I sat outside and chatted with the fellow from Chula Vista for a while during which time I ate the bars, refilled my Camelbak and drank the water remaining in the bottle. When I got to the point where I felt like I was sloshing, I popped some electrolyte caps and decided to take off for the climb ahead.

At first the road was relatively easy, almost downhill from the store to Pine Creek Road. But Pine Creek Road and Deer Park Road have some very steep sections, and the climb up Laguna Meadow Road was no easier. By the time I got to the top I was pretty tired, but I got energized by the ability to get back on singletrack.

The ride back along Big Laguna Trail was fun and swoopy and by the time I rolled back into camp, I was feeling really jazzed.

The Great Outoors guys were just finishing up eating when I rode into camp. I had dinner, or rather the remnants of what remained that was vegetarian. I'm glad I brought my own food since the only thing that was available was some spaghetti with a tiny bit of sauce. I added some baked tofu and wished I had some vegetables, but enjoyed what I ate.

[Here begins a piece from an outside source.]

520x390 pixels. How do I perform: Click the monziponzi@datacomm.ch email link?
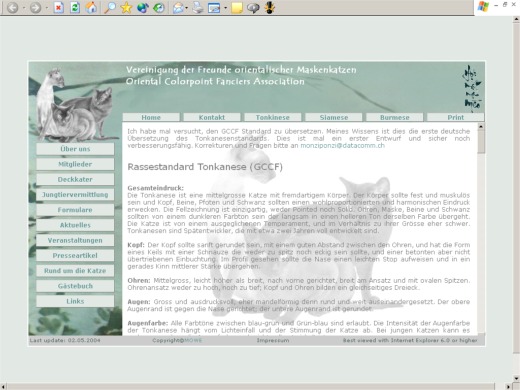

After eating, I decided that I couldn't wait any longer for a shower, so I grabbed some clean clothes, my shower kit and a towel and walked over to the shower. When I got there I discovered that the showers operated with quarters and I didn't have any with me. So, I had to walk back to camp (about a half mile), rustle up some quarters and then walk back. (I suppose I could have driven, but that's not like me...) I got clean and shaven and was feeling good. When I walked back to the camp, it was dark and everyone was sitting around the fire chatting about this and that. I listened for a while before Michael offered me a return to a big flat rock in the meadow from which we could look at the stars. We hiked out there and enjoyed the view of the Milky Way and a clear sky. Unfortunately, my legs started to cramp, and after several very painful bouts of cramping, we started to walk back. My legs instantly started to feel better as we got moving.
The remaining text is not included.